In solchen Situation stelle ich mir manchmal vor - obwohl, das stimmt eigentlich nicht, es ist kein klarer Gedanke, nichts aktives, eher so ein Bild, ein aufflackernder Super 8 Film, direkt von innen gegen meine Stirn geworfen:

   Ich, liegend, mit einem Messer in der Hand - so ein großes Ding, Küchenmesser mit ein bisschen Schlachthaus wie bei Michael Myers - und das drücke ich mir dann mit beiden Händen sehr bedacht, aber mit viel Kraft, in meine Brust - genau dort, wo das Brustbein sein sollte. Von da ziehe ich es dann nach unten, zwischen den Rippen entlang, dass sich schmatzend ein Schlitz öffnet, zwei breite, feucht rötlich schimmernde Lippen wie auf Kruzifixen und heraus sickert Blut.
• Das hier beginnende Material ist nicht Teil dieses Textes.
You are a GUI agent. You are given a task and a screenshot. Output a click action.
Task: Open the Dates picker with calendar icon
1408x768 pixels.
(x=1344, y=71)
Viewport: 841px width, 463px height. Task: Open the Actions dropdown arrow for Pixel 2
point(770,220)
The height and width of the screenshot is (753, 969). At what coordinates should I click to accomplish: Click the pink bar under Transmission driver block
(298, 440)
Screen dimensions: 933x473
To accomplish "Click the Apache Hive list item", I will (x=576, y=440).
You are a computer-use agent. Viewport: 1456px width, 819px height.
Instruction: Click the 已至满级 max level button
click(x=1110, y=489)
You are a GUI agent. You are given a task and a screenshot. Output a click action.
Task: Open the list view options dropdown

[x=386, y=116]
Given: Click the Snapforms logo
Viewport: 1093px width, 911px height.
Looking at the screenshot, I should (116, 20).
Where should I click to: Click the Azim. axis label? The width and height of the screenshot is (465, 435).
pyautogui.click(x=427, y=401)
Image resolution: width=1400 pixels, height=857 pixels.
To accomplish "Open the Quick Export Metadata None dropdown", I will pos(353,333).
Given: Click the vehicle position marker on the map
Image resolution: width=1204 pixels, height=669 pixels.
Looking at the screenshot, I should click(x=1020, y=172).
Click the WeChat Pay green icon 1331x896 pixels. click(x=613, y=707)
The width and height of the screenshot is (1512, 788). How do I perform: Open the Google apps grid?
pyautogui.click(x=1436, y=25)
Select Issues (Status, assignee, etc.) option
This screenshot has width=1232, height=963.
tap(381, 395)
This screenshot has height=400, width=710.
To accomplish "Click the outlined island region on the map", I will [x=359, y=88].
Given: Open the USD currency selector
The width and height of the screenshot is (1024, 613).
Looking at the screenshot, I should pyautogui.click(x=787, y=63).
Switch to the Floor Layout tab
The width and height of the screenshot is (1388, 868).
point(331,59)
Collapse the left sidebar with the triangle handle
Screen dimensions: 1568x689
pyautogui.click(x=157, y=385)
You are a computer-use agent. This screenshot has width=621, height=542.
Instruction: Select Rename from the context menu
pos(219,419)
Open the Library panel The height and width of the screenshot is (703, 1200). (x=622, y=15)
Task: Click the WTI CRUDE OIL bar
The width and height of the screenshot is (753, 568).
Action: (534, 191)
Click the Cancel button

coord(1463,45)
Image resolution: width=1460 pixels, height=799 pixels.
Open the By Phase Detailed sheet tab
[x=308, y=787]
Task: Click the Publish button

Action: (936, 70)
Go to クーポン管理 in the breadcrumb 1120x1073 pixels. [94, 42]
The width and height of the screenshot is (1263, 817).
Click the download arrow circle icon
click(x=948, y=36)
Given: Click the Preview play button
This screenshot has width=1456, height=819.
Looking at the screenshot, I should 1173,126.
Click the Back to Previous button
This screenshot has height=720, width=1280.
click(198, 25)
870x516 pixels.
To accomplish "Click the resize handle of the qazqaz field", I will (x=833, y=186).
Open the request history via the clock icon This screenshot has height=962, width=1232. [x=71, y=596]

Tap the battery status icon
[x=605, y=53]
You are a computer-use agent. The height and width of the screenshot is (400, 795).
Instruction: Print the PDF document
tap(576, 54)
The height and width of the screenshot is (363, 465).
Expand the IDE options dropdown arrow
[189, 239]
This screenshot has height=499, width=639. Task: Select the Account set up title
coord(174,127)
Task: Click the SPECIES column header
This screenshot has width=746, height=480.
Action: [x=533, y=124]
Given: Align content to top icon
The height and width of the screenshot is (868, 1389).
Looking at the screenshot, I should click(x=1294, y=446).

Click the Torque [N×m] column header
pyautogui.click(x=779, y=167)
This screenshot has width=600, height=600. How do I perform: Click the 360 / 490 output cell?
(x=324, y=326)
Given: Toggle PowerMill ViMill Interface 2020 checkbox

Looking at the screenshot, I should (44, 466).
Sickert, das muss ich erklären, denn es spritzt nicht einfach so los, wie man es aus Horrorfilmen kennt. Es kommt sehr verzögert, fasst muss ich drauf warten, dann bildet sich ein kleiner Tropfen, der allen Gesetzen der Oberflächenspannung trotzend schnell zu einer roten Kugel anwächst, bevor er schließlich in einem Sturzbach zerfließt, meine Seite hinab wie eine Schärpe aus Samt. Erst dann beginnt das Sprudeln in dicken, glänzenden Blasen wie an einer Quelle und so kommt es auch einfach aus meinem Inneren hervor, dass man sich bald fragt, wo das alles denn vorher Platz gehabt haben soll.
   
   Das klingt jetzt schlimm, da muss mich niemand so anschauen, das weiß ich schon selber. Wie gesagt, ich kann nichts dafür, aber eigentlich habe ich auch nichts dagegen. Der ganze Scheiß fixiert sich auf eine klaffende Stelle und sprudelt heiß und schnell heraus, bis nichts mehr übrig bleibt. Ich fühle mich kurz ganz leer, dann kommt alles zurück, dieses Mal aber blasser, irgendwie anämisch und schwach wie ein Kind in einem viktorianischen Roman.